» WHAT THIS TASK INVOLVES: List each line of the listing below that contains the word "data".
--------
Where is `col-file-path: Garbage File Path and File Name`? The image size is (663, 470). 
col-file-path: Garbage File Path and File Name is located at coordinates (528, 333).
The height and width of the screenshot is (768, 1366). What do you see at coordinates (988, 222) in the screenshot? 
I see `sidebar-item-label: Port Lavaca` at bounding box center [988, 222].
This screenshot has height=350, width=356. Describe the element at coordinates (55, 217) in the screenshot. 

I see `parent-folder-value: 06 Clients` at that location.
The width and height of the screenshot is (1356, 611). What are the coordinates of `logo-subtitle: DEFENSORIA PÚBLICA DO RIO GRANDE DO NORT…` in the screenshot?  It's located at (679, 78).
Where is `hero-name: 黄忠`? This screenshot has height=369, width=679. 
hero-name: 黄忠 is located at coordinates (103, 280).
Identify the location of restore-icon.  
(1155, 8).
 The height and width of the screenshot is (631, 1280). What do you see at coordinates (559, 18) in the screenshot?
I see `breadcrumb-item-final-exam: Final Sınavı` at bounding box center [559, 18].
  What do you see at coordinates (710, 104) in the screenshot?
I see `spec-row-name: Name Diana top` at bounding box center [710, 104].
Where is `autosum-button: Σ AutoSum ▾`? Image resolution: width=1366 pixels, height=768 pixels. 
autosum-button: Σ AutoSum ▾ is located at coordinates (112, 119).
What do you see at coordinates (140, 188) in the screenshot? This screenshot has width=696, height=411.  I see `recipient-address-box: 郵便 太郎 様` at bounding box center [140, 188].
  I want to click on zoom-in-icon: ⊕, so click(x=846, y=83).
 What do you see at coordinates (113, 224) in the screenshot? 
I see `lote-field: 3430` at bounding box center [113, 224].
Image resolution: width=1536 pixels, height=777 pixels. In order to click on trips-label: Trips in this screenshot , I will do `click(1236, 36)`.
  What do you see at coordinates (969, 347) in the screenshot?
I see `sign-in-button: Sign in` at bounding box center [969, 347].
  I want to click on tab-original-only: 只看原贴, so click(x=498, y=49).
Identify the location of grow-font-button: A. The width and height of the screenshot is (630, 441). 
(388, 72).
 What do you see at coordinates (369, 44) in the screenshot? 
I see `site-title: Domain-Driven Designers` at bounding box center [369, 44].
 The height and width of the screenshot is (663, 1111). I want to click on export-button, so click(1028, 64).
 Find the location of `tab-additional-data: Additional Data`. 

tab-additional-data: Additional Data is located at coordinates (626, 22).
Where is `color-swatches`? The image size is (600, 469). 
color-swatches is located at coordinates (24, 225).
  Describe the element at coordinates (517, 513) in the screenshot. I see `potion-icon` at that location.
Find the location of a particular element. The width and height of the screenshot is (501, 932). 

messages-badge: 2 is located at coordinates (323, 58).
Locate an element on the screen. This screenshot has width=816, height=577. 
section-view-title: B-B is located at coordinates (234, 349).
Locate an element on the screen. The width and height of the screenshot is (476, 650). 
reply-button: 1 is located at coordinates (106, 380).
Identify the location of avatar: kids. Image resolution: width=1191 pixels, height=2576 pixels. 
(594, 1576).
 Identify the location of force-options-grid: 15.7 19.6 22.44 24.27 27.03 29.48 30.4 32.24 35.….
--------
» RESULT OF THIS TASK:
 Find the location of `tab-additional-data: Additional Data`. 
tab-additional-data: Additional Data is located at coordinates (626, 22).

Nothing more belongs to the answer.